▸ **What the task asks**:
Recast the items below as a Markdown table with two columns, No. and Text. Give each non-blank line its own row, numbered from 1, and leave out blank lines.

----------------------------------------

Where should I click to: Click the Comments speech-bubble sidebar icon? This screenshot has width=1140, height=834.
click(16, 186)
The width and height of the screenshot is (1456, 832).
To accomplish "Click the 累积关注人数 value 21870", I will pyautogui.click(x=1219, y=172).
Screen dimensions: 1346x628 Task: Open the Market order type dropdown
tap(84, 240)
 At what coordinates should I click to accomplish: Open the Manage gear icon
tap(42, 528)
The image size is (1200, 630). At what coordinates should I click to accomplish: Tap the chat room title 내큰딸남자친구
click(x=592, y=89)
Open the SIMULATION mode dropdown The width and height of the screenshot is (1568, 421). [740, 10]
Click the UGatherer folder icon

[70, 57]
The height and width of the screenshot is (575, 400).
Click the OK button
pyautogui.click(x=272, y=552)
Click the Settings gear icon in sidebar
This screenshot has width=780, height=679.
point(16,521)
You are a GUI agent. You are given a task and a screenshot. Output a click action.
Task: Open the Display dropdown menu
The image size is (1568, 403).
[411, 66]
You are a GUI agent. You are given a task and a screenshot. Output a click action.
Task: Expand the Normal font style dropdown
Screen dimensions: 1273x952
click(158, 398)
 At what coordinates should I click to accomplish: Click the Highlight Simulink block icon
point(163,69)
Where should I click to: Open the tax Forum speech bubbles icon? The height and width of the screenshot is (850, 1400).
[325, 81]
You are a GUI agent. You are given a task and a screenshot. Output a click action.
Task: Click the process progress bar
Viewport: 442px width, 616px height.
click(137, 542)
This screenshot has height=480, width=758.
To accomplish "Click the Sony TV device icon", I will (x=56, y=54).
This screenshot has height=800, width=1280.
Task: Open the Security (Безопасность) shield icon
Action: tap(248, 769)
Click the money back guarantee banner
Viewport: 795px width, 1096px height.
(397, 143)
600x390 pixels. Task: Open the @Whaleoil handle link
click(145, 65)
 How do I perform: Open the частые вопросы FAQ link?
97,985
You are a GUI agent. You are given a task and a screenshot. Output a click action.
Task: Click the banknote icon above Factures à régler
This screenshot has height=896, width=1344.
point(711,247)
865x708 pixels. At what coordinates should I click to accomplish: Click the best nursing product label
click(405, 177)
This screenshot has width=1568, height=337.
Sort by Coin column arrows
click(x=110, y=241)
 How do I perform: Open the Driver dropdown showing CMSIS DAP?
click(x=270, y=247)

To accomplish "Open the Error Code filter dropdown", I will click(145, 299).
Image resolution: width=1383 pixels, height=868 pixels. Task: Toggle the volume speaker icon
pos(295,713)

----------------------------------------

▸ **Final answer**:
| No. | Text |
|---|---|
| 1 | Where should I click to: Click the Comments speech-bubble sidebar icon? This screenshot has width=1140, height=834. |
| 2 | click(16, 186) |
| 3 | The width and height of the screenshot is (1456, 832). |
| 4 | To accomplish "Click the 累积关注人数 value 21870", I will pyautogui.click(x=1219, y=172). |
| 5 | Screen dimensions: 1346x628 Task: Open the Market order type dropdown |
| 6 | tap(84, 240) |
| 7 |  At what coordinates should I click to accomplish: Open the Manage gear icon |
| 8 | tap(42, 528) |
| 9 | The image size is (1200, 630). At what coordinates should I click to accomplish: Tap the chat room title 내큰딸남자친구 |
| 10 | click(x=592, y=89) |
| 11 | Open the SIMULATION mode dropdown The width and height of the screenshot is (1568, 421). [740, 10] |
| 12 | Click the UGatherer folder icon |
| 13 | [70, 57] |
| 14 | The height and width of the screenshot is (575, 400). |
| 15 | Click the OK button |
| 16 | pyautogui.click(x=272, y=552) |
| 17 | Click the Settings gear icon in sidebar |
| 18 | This screenshot has width=780, height=679. |
| 19 | point(16,521) |
| 20 | You are a GUI agent. You are given a task and a screenshot. Output a click action. |
| 21 | Task: Open the Display dropdown menu |
| 22 | The image size is (1568, 403). |
| 23 | [411, 66] |
| 24 | You are a GUI agent. You are given a task and a screenshot. Output a click action. |
| 25 | Task: Expand the Normal font style dropdown |
| 26 | Screen dimensions: 1273x952 |
| 27 | click(158, 398) |
| 28 |  At what coordinates should I click to accomplish: Click the Highlight Simulink block icon |
| 29 | point(163,69) |
| 30 | Where should I click to: Open the tax Forum speech bubbles icon? The height and width of the screenshot is (850, 1400). |
| 31 | [325, 81] |
| 32 | You are a GUI agent. You are given a task and a screenshot. Output a click action. |
| 33 | Task: Click the process progress bar |
| 34 | Viewport: 442px width, 616px height. |
| 35 | click(137, 542) |
| 36 | This screenshot has height=480, width=758. |
| 37 | To accomplish "Click the Sony TV device icon", I will (x=56, y=54). |
| 38 | This screenshot has height=800, width=1280. |
| 39 | Task: Open the Security (Безопасность) shield icon |
| 40 | Action: tap(248, 769) |
| 41 | Click the money back guarantee banner |
| 42 | Viewport: 795px width, 1096px height. |
| 43 | (397, 143) |
| 44 | 600x390 pixels. Task: Open the @Whaleoil handle link |
| 45 | click(145, 65) |
| 46 |  How do I perform: Open the частые вопросы FAQ link? |
| 47 | 97,985 |
| 48 | You are a GUI agent. You are given a task and a screenshot. Output a click action. |
| 49 | Task: Click the banknote icon above Factures à régler |
| 50 | This screenshot has height=896, width=1344. |
| 51 | point(711,247) |
| 52 | 865x708 pixels. At what coordinates should I click to accomplish: Click the best nursing product label |
| 53 | click(405, 177) |
| 54 | This screenshot has width=1568, height=337. |
| 55 | Sort by Coin column arrows |
| 56 | click(x=110, y=241) |
| 57 |  How do I perform: Open the Driver dropdown showing CMSIS DAP? |
| 58 | click(x=270, y=247) |
| 59 | To accomplish "Open the Error Code filter dropdown", I will click(145, 299). |
| 60 | Image resolution: width=1383 pixels, height=868 pixels. Task: Toggle the volume speaker icon |
| 61 | pos(295,713) |